Na płycie wystąpiły gościnnie tak uznane nazwiska jak A$AP Rocky, A$AP Ferg, Devin The Dude, Scarface, Willie D, Z-Ro, Maxo Kream. Dlaczego więc najbardziej zafascynował mnie utwór z DeLoreanem, który pod względem popularności im nie dorównuje? Otóż ten raper nie zyskał większego rozgłosu, być może przez upolitycznione teksty, ale – jako postać z drugiego szeregu – przewija się co jakiś czas na teksańskiej scenie.
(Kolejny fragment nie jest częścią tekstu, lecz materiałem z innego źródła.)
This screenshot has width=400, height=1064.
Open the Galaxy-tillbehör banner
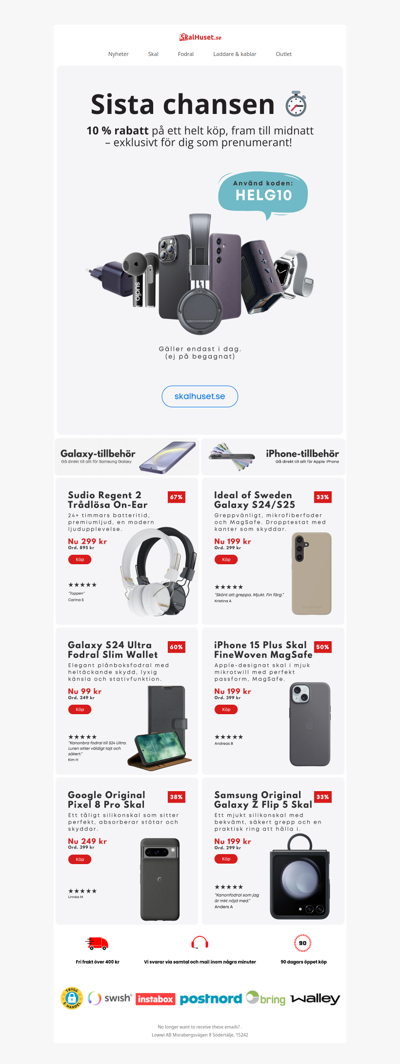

Tutaj w duecie z Killa Kyleonem stworzyli coś, w czym momentalnie się zauroczyłem. Nie tyle z powodu tekstów czy nawijki, a za sprawą pięknej, soulfulowej warstwy muzycznej, zakończonej solową gitarową partią. Nie bez znaczenia jest tutaj fakt, że wykorzystano jeden z moich ulubionych sampli – Come on Down (Get Your Head Out the Clouds) Grega Perry’ego. Obaj panowie nawijają w różnym stylu, uzupełniając się nawzajem, czego świetnie się słucha. DeLorean rapuje wolniej i spokojniej, Killa Kyleon z kolei bardziej agresywnie i odrobinę szybciej. Inaczej akcentują. W refrenie pojawia się znamienny dla południa spowolniony wokal, uzupełniany przez wspomnianą już gitarę. Jeśli kogoś zrażają do południowego brzmienia zakłócające resztę cykacze, dzięki Come on Down będzie mógł się zaprzyjaźnić z tą odmianą rapu. Od tego mógłby zacząć.